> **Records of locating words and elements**

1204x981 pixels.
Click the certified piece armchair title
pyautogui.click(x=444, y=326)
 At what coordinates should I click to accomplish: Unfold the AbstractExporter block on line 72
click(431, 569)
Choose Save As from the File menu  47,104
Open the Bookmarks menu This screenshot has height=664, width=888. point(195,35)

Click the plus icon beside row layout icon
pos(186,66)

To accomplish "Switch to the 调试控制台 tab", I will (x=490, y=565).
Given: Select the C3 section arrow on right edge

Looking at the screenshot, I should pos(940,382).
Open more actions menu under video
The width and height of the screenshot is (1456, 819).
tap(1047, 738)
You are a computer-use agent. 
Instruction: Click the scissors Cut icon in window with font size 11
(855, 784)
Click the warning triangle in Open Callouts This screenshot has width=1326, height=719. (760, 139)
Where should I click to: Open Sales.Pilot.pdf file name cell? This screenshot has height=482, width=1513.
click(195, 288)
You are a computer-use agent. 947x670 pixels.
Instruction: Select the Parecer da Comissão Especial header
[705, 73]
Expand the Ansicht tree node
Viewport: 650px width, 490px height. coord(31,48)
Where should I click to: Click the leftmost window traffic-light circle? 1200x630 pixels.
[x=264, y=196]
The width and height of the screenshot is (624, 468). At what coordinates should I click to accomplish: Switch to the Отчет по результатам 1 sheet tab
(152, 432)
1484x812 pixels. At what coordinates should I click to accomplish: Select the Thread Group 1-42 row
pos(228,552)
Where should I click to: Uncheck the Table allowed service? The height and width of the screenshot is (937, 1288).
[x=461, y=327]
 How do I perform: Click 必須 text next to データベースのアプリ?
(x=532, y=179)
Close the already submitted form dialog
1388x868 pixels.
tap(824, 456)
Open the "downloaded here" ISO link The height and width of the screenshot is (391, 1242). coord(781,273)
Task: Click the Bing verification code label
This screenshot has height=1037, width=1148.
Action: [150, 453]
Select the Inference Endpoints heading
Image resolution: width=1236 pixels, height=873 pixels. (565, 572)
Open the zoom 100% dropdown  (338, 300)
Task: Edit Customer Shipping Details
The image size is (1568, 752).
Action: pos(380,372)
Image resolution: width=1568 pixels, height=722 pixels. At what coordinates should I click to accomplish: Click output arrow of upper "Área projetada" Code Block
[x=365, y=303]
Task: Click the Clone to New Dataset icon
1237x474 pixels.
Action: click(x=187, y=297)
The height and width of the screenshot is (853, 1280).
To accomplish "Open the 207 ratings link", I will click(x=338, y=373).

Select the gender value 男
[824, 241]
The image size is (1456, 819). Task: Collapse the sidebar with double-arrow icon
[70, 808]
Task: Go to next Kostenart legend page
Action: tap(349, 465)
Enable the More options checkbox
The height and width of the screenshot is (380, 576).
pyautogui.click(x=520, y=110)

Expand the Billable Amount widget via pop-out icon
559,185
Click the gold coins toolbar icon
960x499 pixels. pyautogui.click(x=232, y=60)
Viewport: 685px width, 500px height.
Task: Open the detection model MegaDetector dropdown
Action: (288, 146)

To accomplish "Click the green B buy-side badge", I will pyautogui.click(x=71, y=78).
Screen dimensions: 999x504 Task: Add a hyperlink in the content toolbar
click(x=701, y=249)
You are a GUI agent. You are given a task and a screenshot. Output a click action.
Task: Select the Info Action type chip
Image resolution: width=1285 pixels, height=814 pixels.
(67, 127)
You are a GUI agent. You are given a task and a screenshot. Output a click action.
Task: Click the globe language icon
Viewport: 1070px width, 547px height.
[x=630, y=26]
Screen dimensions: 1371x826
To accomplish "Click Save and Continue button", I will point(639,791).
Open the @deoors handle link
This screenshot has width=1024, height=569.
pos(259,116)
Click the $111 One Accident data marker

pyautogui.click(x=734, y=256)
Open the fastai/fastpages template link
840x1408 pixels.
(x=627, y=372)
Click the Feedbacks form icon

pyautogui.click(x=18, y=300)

> **Problem statement**
Output every line of the records above as a Markdown table with the columns "Row" and "Line," numbering the rows and omitting blank lines.

> **Complete output**
| Row | Line |
|---|---|
| 1 | 1204x981 pixels. |
| 2 | Click the certified piece armchair title |
| 3 | pyautogui.click(x=444, y=326) |
| 4 |  At what coordinates should I click to accomplish: Unfold the AbstractExporter block on line 72 |
| 5 | click(431, 569) |
| 6 | Choose Save As from the File menu  47,104 |
| 7 | Open the Bookmarks menu This screenshot has height=664, width=888. point(195,35) |
| 8 | Click the plus icon beside row layout icon |
| 9 | pos(186,66) |
| 10 | To accomplish "Switch to the 调试控制台 tab", I will (x=490, y=565). |
| 11 | Given: Select the C3 section arrow on right edge |
| 12 | Looking at the screenshot, I should pos(940,382). |
| 13 | Open more actions menu under video |
| 14 | The width and height of the screenshot is (1456, 819). |
| 15 | tap(1047, 738) |
| 16 | You are a computer-use agent.  |
| 17 | Instruction: Click the scissors Cut icon in window with font size 11 |
| 18 | (855, 784) |
| 19 | Click the warning triangle in Open Callouts This screenshot has width=1326, height=719. (760, 139) |
| 20 | Where should I click to: Open Sales.Pilot.pdf file name cell? This screenshot has height=482, width=1513. |
| 21 | click(195, 288) |
| 22 | You are a computer-use agent. 947x670 pixels. |
| 23 | Instruction: Select the Parecer da Comissão Especial header |
| 24 | [705, 73] |
| 25 | Expand the Ansicht tree node |
| 26 | Viewport: 650px width, 490px height. coord(31,48) |
| 27 | Where should I click to: Click the leftmost window traffic-light circle? 1200x630 pixels. |
| 28 | [x=264, y=196] |
| 29 | The width and height of the screenshot is (624, 468). At what coordinates should I click to accomplish: Switch to the Отчет по результатам 1 sheet tab |
| 30 | (152, 432) |
| 31 | 1484x812 pixels. At what coordinates should I click to accomplish: Select the Thread Group 1-42 row |
| 32 | pos(228,552) |
| 33 | Where should I click to: Uncheck the Table allowed service? The height and width of the screenshot is (937, 1288). |
| 34 | [x=461, y=327] |
| 35 |  How do I perform: Click 必須 text next to データベースのアプリ? |
| 36 | (x=532, y=179) |
| 37 | Close the already submitted form dialog |
| 38 | 1388x868 pixels. |
| 39 | tap(824, 456) |
| 40 | Open the "downloaded here" ISO link The height and width of the screenshot is (391, 1242). coord(781,273) |
| 41 | Task: Click the Bing verification code label |
| 42 | This screenshot has height=1037, width=1148. |
| 43 | Action: [150, 453] |
| 44 | Select the Inference Endpoints heading |
| 45 | Image resolution: width=1236 pixels, height=873 pixels. (565, 572) |
| 46 | Open the zoom 100% dropdown  (338, 300) |
| 47 | Task: Edit Customer Shipping Details |
| 48 | The image size is (1568, 752). |
| 49 | Action: pos(380,372) |
| 50 | Image resolution: width=1568 pixels, height=722 pixels. At what coordinates should I click to accomplish: Click output arrow of upper "Área projetada" Code Block |
| 51 | [x=365, y=303] |
| 52 | Task: Click the Clone to New Dataset icon |
| 53 | 1237x474 pixels. |
| 54 | Action: click(x=187, y=297) |
| 55 | The height and width of the screenshot is (853, 1280). |
| 56 | To accomplish "Open the 207 ratings link", I will click(x=338, y=373). |
| 57 | Select the gender value 男 |
| 58 | [824, 241] |
| 59 | The image size is (1456, 819). Task: Collapse the sidebar with double-arrow icon |
| 60 | [70, 808] |
| 61 | Task: Go to next Kostenart legend page |
| 62 | Action: tap(349, 465) |
| 63 | Enable the More options checkbox |
| 64 | The height and width of the screenshot is (380, 576). |
| 65 | pyautogui.click(x=520, y=110) |
| 66 | Expand the Billable Amount widget via pop-out icon |
| 67 | 559,185 |
| 68 | Click the gold coins toolbar icon |
| 69 | 960x499 pixels. pyautogui.click(x=232, y=60) |
| 70 | Viewport: 685px width, 500px height. |
| 71 | Task: Open the detection model MegaDetector dropdown |
| 72 | Action: (288, 146) |
| 73 | To accomplish "Click the green B buy-side badge", I will pyautogui.click(x=71, y=78). |
| 74 | Screen dimensions: 999x504 Task: Add a hyperlink in the content toolbar |
| 75 | click(x=701, y=249) |
| 76 | You are a GUI agent. You are given a task and a screenshot. Output a click action. |
| 77 | Task: Select the Info Action type chip |
| 78 | Image resolution: width=1285 pixels, height=814 pixels. |
| 79 | (67, 127) |
| 80 | You are a GUI agent. You are given a task and a screenshot. Output a click action. |
| 81 | Task: Click the globe language icon |
| 82 | Viewport: 1070px width, 547px height. |
| 83 | [x=630, y=26] |
| 84 | Screen dimensions: 1371x826 |
| 85 | To accomplish "Click Save and Continue button", I will point(639,791). |
| 86 | Open the @deoors handle link |
| 87 | This screenshot has width=1024, height=569. |
| 88 | pos(259,116) |
| 89 | Click the $111 One Accident data marker |
| 90 | pyautogui.click(x=734, y=256) |
| 91 | Open the fastai/fastpages template link |
| 92 | 840x1408 pixels. |
| 93 | (x=627, y=372) |
| 94 | Click the Feedbacks form icon |
| 95 | pyautogui.click(x=18, y=300) |